== Data for this exercise ==
◇ ◇ ◇ ◇

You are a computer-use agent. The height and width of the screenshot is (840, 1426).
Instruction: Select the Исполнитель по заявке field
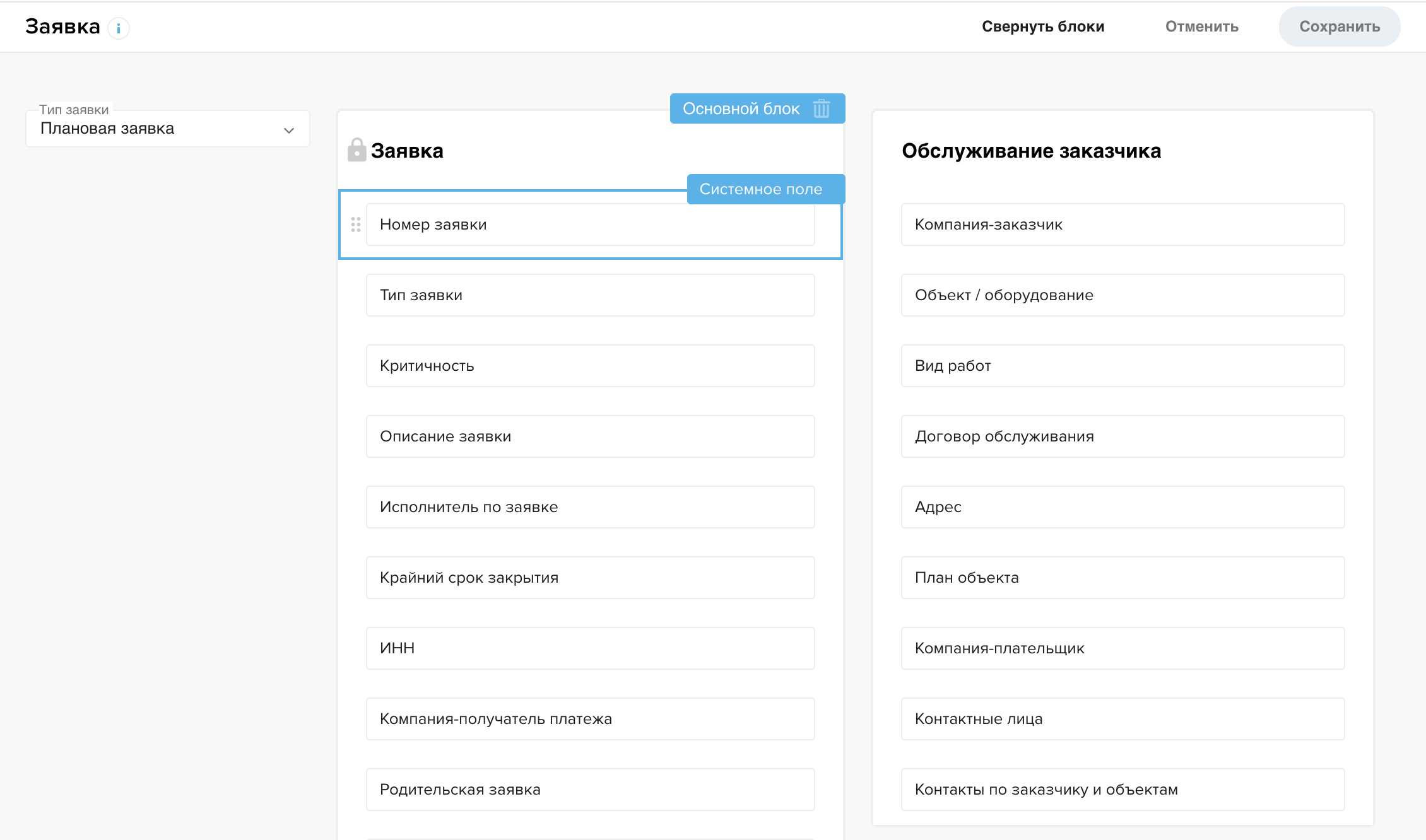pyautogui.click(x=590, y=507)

◇ ◇ ◇ ◇

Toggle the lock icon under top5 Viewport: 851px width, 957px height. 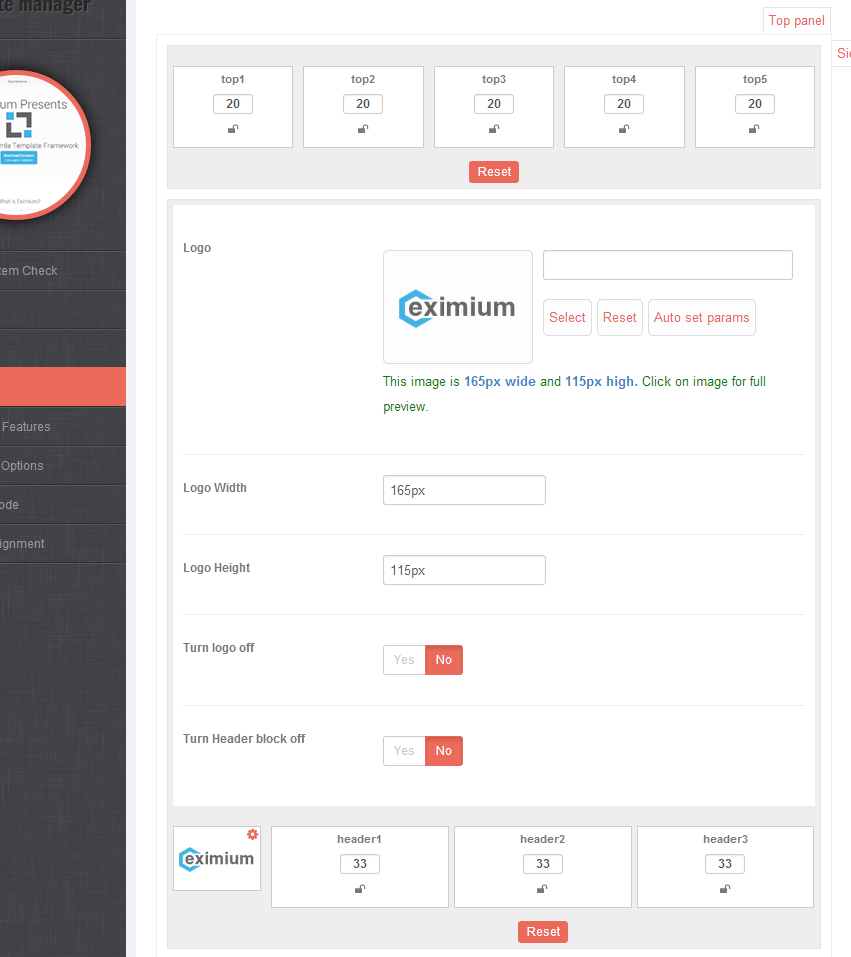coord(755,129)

◇ ◇ ◇ ◇

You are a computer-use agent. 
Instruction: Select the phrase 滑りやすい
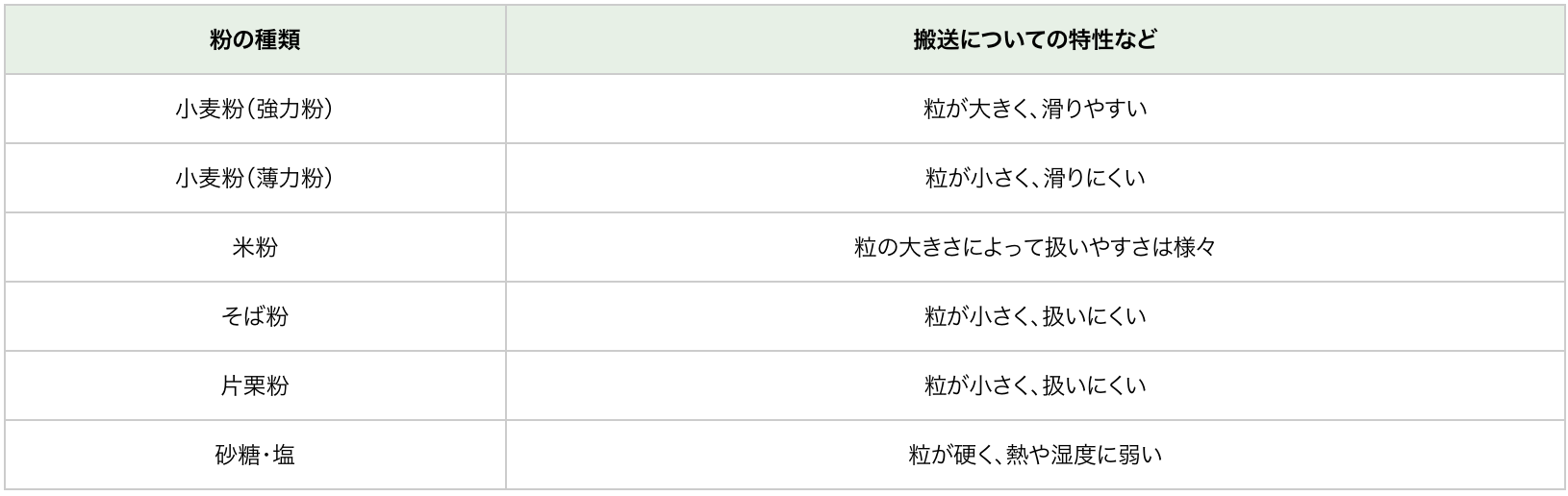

◇ ◇ ◇ ◇

== Task statement ==
Rewrite the listing starting at the line containing "You are a computer-use agent. The" and ending at the line containing "pyautogui.click(x=590, y=507)", shifting every coordinate in the answers by adding 104 to it. Leave the pictures out.

== Result of the exercise ==
You are a computer-use agent. The height and width of the screenshot is (840, 1426).
Instruction: Select the Исполнитель по заявке field
pyautogui.click(x=694, y=611)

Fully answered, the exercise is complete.